> _WHAT THIS TASK INVOLVES_: Take the entries from the line that contains "Task: Expand the ตำบล selection dropdown" through the line that contains "[1240, 121]" and write them out again with "dropdown" swapped for "drop-down list", changing nothing else. Leave the pictures out.

> _MATERIAL SUPPLIED_:
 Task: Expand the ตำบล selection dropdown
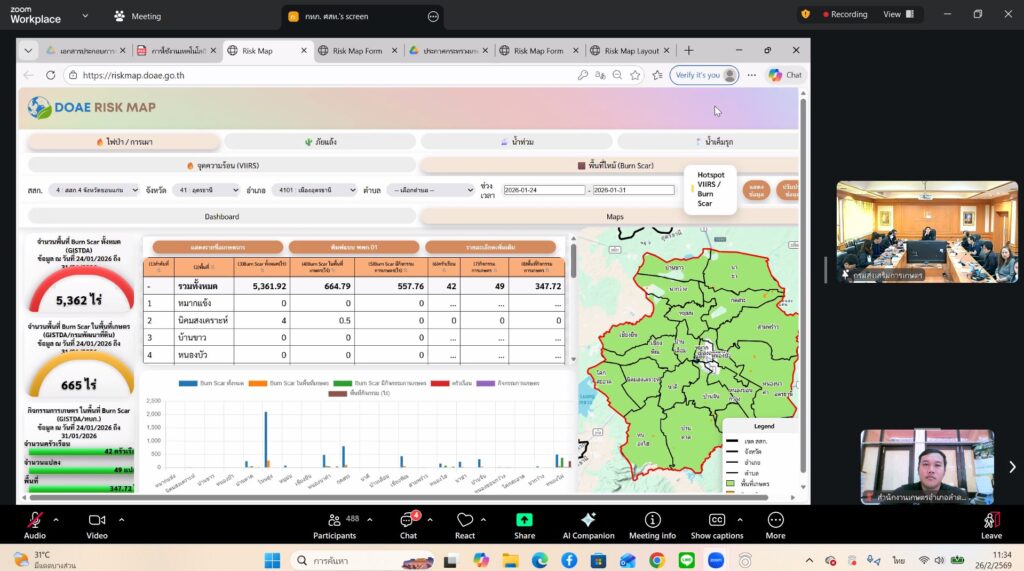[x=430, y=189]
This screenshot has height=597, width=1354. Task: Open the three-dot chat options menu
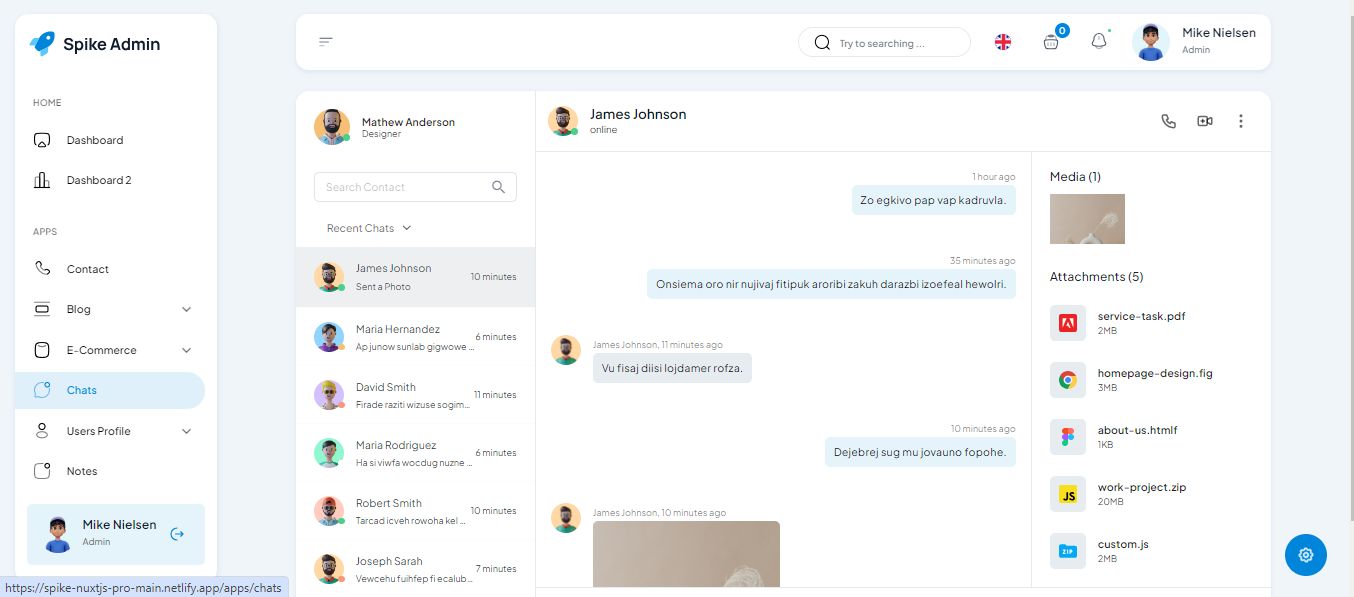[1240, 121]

---

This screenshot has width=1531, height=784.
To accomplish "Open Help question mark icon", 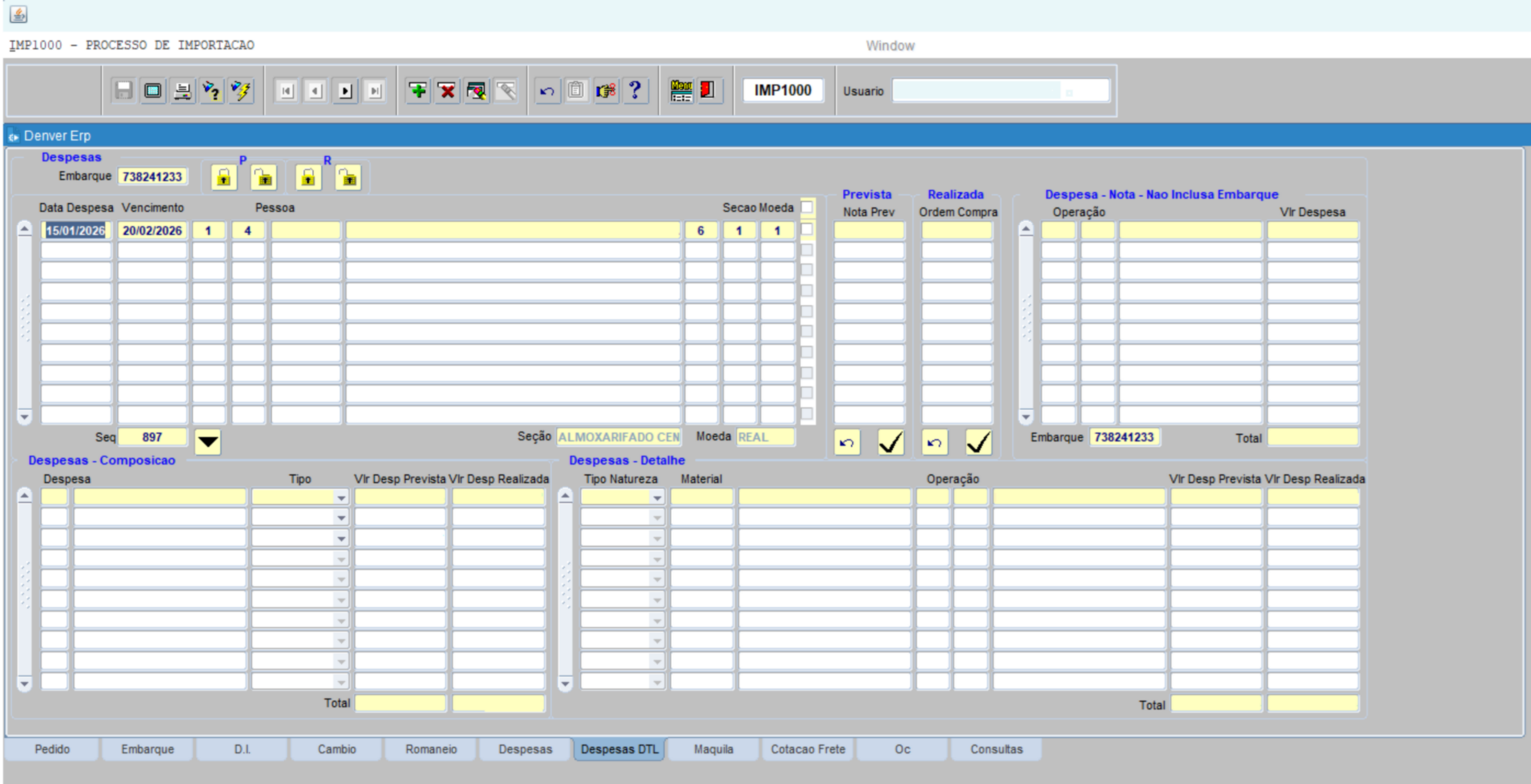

> _EXERCISE OUTPUT_:
 Task: Expand the ตำบล selection drop-down list
[x=430, y=189]
This screenshot has height=597, width=1354. Task: Open the three-dot chat options menu
[1240, 121]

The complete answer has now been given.